What to do: Reproduce all the records below, substituting "Where should I tap to" for every occurrence of "Where should I click to" and leaving everything else unchanged. Omit the pictures from your answer.

========================================================================

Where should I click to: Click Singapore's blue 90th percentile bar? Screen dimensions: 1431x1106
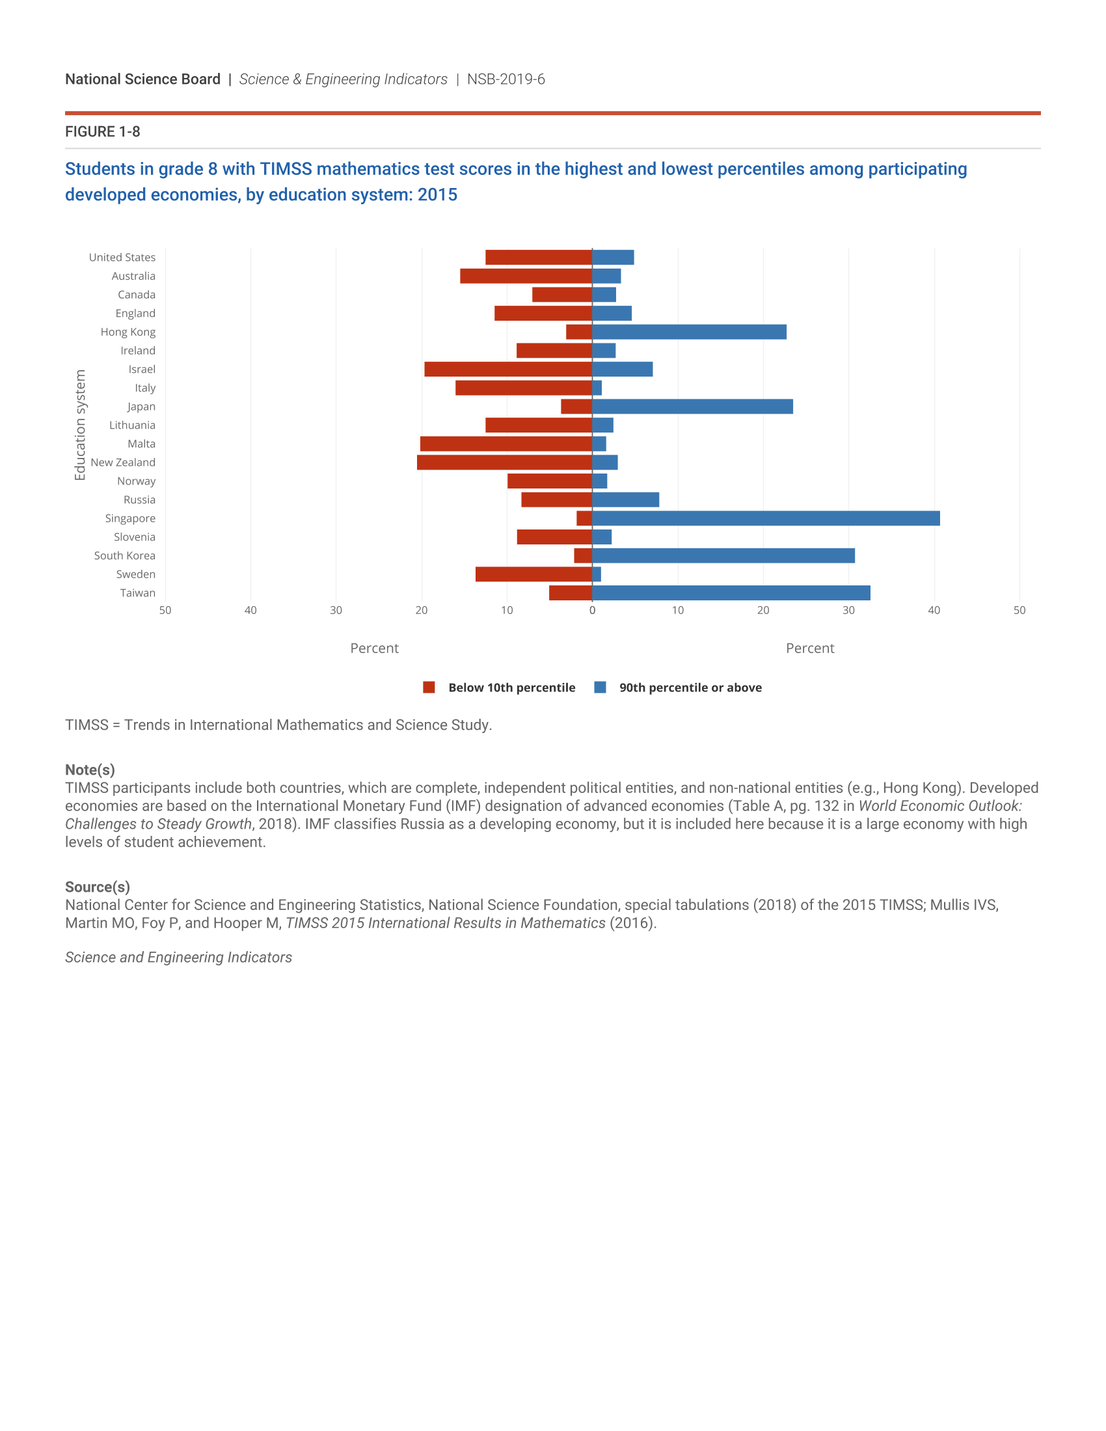tap(765, 518)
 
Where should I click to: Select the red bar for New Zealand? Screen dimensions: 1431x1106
tap(504, 462)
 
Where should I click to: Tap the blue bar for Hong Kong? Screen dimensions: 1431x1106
tap(688, 332)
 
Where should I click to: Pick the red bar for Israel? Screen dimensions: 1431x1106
tap(508, 369)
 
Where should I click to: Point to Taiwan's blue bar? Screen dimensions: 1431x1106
tap(731, 593)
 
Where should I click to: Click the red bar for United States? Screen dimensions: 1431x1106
tap(539, 258)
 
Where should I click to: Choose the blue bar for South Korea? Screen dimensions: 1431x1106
tap(723, 555)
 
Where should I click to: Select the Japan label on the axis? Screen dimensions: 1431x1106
tap(142, 407)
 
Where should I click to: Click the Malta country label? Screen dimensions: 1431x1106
tap(142, 444)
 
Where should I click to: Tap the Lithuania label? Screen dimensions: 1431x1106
tap(132, 425)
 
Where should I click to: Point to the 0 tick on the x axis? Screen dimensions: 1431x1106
tap(592, 611)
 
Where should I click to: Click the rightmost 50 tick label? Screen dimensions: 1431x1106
tap(1019, 611)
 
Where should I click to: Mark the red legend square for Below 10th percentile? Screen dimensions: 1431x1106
tap(429, 688)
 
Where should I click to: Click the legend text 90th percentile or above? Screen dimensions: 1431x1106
tap(690, 688)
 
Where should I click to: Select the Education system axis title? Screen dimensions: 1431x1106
tap(80, 425)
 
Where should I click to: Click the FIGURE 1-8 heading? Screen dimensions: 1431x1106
tap(102, 131)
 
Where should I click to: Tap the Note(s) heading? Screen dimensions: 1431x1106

========================================================================

Result below:
Where should I tap to: Click Singapore's blue 90th percentile bar? Screen dimensions: 1431x1106
tap(765, 518)
 
Where should I tap to: Select the red bar for New Zealand? Screen dimensions: 1431x1106
tap(504, 462)
 
Where should I tap to: Tap the blue bar for Hong Kong? Screen dimensions: 1431x1106
tap(688, 332)
 
Where should I tap to: Pick the red bar for Israel? Screen dimensions: 1431x1106
tap(508, 369)
 
Where should I tap to: Point to Taiwan's blue bar? Screen dimensions: 1431x1106
tap(731, 593)
 
Where should I tap to: Click the red bar for United States? Screen dimensions: 1431x1106
tap(539, 258)
 
Where should I tap to: Choose the blue bar for South Korea? Screen dimensions: 1431x1106
tap(723, 555)
 
Where should I tap to: Select the Japan label on the axis? Screen dimensions: 1431x1106
tap(142, 407)
 
Where should I tap to: Click the Malta country label? Screen dimensions: 1431x1106
tap(142, 444)
 
Where should I tap to: Tap the Lithuania label? Screen dimensions: 1431x1106
tap(132, 425)
 
Where should I tap to: Point to the 0 tick on the x axis? Screen dimensions: 1431x1106
tap(592, 611)
 
Where should I tap to: Click the rightmost 50 tick label? Screen dimensions: 1431x1106
tap(1019, 611)
 
Where should I tap to: Mark the red legend square for Below 10th percentile? Screen dimensions: 1431x1106
tap(429, 688)
 
Where should I tap to: Click the legend text 90th percentile or above? Screen dimensions: 1431x1106
tap(690, 688)
 
Where should I tap to: Select the Education system axis title? Screen dimensions: 1431x1106
tap(80, 425)
 
Where should I tap to: Click the FIGURE 1-8 heading? Screen dimensions: 1431x1106
tap(102, 131)
 
Where should I tap to: Tap the Note(s) heading? Screen dimensions: 1431x1106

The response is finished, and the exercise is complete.